- [Exercise inputs]
★ ★ ★ ★
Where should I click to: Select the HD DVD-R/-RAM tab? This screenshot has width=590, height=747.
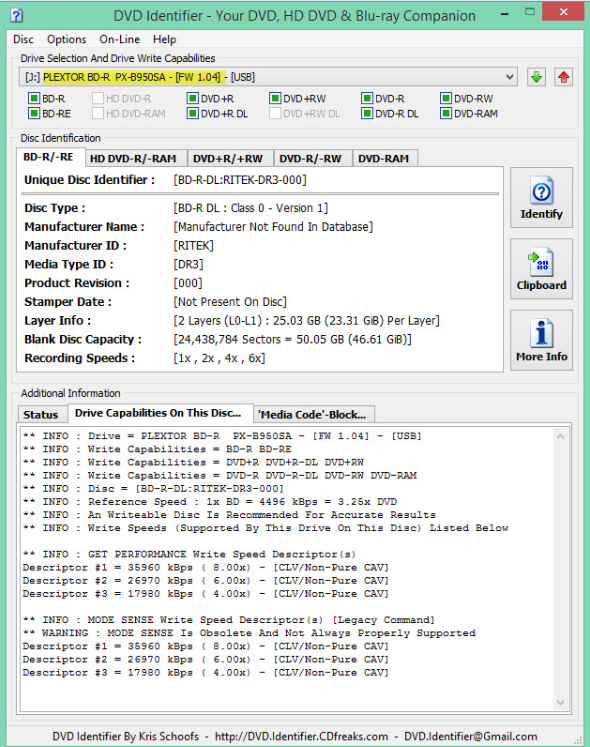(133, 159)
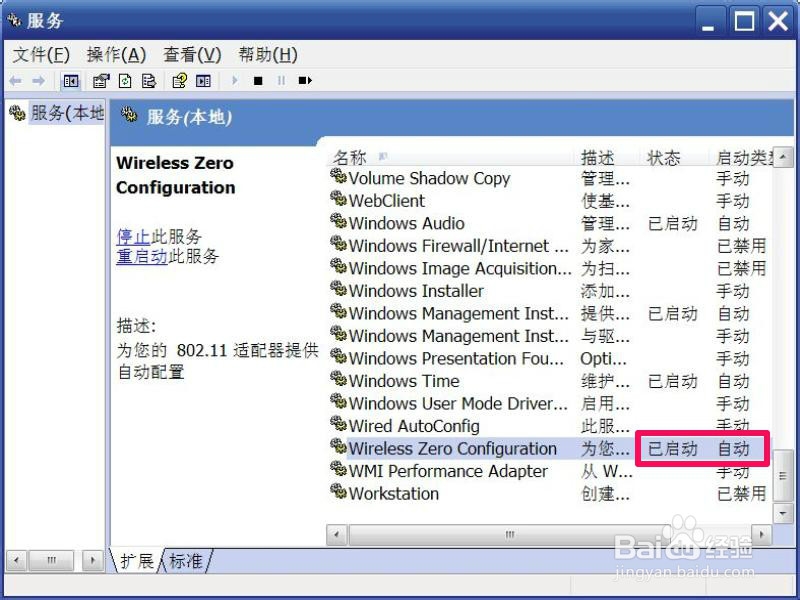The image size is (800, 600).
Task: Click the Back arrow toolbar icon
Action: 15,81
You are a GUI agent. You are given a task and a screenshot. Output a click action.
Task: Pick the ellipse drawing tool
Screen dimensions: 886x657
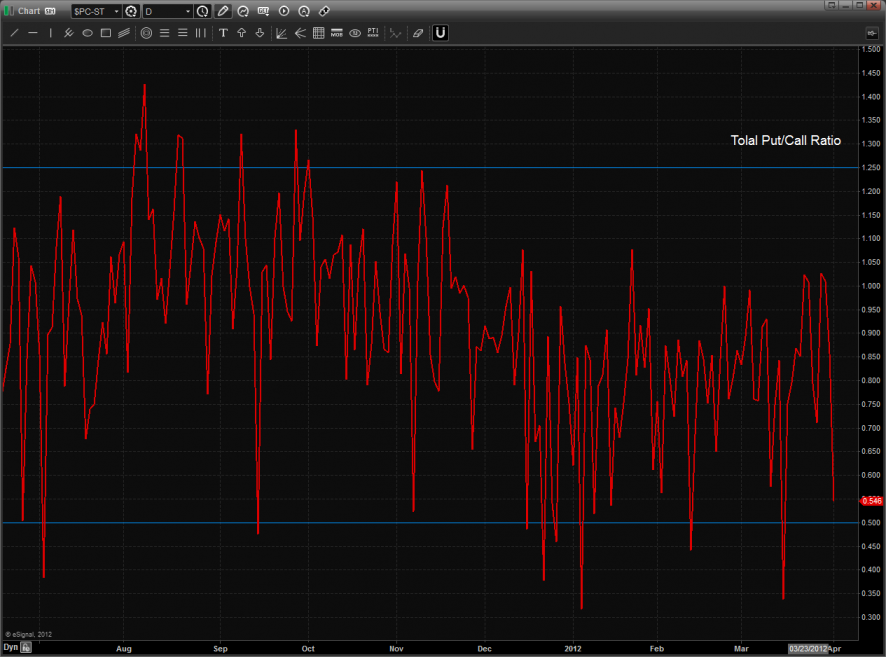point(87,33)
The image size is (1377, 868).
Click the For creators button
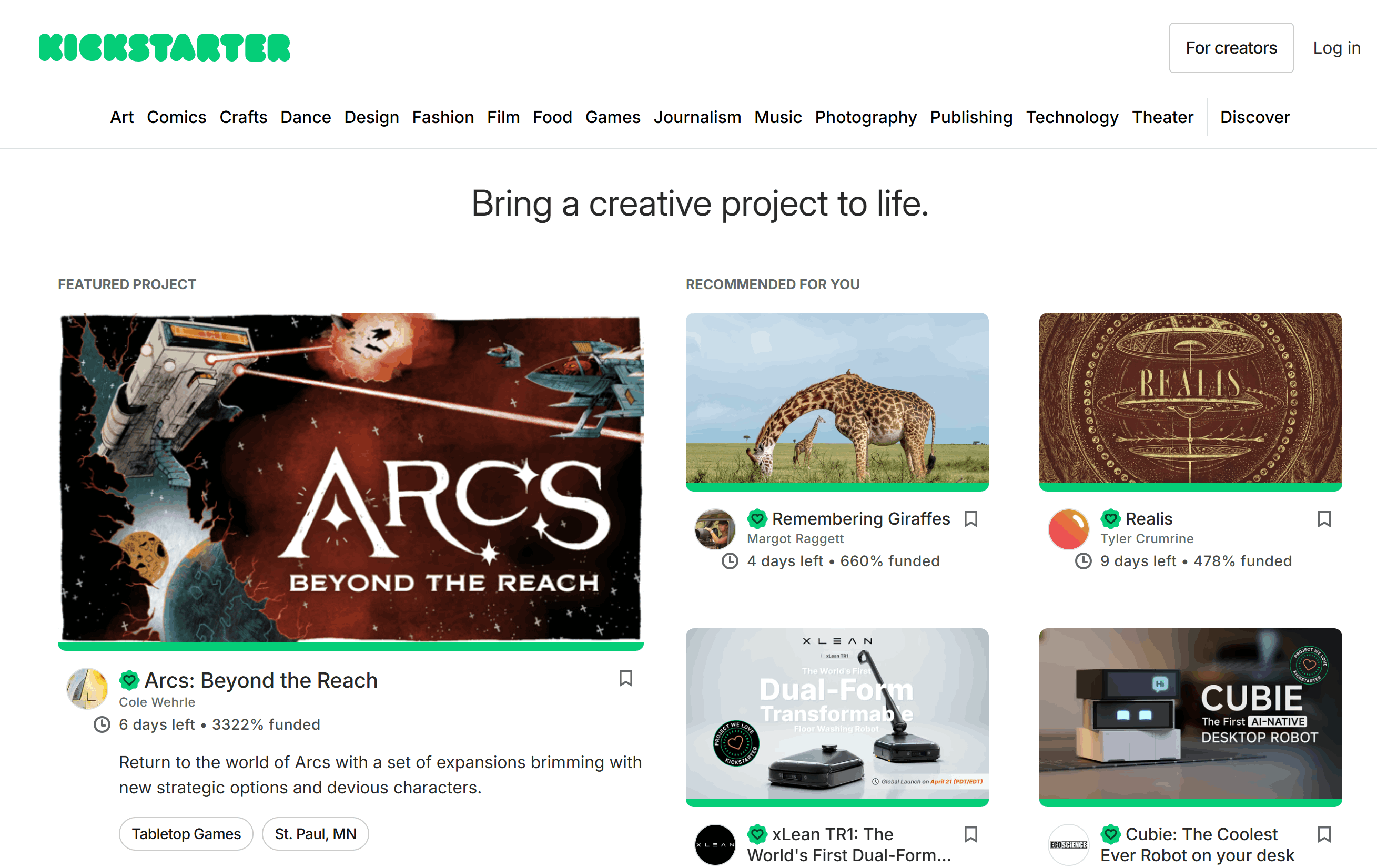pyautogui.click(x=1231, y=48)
★ ★ ★ ★
- [Your task] What is needed is a word-for-word copy of the data, minus its pictures.

- [Your solution]
Where should I click to: Select the HD DVD-R/-RAM tab? This screenshot has width=590, height=747.
(133, 159)
The image size is (800, 600).
Task: Click the Back arrow toolbar icon
Action: 15,81
You are a GUI agent. You are given a task and a screenshot. Output a click action.
Task: Pick the ellipse drawing tool
Screen dimensions: 886x657
point(87,33)
The image size is (1377, 868).
Click the For creators button
pyautogui.click(x=1231, y=48)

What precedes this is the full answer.